→ Work to complete
Among the entries that follow, find the lines containing the string "will" and copy them.

Excerpts from a dataset
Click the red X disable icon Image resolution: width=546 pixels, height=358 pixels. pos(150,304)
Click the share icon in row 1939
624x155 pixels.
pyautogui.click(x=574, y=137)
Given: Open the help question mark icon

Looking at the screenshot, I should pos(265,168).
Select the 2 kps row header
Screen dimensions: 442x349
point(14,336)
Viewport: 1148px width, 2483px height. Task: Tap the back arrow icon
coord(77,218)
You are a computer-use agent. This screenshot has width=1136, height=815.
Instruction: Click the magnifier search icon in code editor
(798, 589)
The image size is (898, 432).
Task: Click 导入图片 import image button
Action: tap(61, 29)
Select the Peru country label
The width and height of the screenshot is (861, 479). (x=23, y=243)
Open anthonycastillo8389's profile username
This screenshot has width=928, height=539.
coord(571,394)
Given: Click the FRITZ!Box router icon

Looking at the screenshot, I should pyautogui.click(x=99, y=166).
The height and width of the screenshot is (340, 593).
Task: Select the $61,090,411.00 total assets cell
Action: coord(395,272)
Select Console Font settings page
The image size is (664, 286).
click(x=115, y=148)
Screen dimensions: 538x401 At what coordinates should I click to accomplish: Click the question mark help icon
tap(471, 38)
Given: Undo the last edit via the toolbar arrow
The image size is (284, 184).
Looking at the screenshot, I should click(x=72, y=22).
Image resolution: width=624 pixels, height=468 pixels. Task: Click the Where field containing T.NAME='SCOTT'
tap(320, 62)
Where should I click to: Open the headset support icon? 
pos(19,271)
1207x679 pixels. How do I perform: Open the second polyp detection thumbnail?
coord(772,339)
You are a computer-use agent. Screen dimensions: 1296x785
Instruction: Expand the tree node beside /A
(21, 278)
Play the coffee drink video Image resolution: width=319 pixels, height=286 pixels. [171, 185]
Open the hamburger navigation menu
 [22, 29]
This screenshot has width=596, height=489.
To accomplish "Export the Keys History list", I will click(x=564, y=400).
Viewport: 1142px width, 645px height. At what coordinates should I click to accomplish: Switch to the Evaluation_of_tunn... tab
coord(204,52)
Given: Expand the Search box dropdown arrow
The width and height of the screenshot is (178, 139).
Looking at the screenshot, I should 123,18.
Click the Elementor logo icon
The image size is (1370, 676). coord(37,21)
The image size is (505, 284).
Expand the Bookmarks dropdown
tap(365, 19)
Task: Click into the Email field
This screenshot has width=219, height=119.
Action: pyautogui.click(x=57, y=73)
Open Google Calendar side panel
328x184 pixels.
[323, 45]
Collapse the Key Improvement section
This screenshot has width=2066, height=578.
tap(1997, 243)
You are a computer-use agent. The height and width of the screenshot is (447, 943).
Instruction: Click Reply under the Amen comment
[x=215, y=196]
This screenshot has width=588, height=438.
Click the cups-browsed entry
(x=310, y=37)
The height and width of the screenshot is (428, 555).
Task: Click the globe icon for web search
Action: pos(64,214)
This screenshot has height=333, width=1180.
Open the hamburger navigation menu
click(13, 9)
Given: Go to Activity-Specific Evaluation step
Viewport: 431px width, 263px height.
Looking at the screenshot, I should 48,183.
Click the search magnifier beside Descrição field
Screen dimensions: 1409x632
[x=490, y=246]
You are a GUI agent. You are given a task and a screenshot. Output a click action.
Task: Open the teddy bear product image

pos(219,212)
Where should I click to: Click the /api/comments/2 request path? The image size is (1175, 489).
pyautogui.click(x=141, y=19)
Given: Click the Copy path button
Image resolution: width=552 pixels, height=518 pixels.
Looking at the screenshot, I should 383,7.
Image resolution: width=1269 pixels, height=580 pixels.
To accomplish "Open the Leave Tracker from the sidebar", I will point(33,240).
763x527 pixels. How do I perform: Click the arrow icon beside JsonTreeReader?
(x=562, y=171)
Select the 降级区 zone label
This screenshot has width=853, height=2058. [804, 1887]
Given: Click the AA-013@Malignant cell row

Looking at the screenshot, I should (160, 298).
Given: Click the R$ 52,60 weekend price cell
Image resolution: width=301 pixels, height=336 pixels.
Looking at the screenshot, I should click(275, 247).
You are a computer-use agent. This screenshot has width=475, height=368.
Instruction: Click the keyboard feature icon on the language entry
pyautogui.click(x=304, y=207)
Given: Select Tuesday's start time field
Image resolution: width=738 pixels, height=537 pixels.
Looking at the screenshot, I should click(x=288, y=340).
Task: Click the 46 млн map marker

→ Output below
To accomplish "Export the Keys History list", I will click(x=564, y=400).
To accomplish "Open the Leave Tracker from the sidebar", I will point(33,240).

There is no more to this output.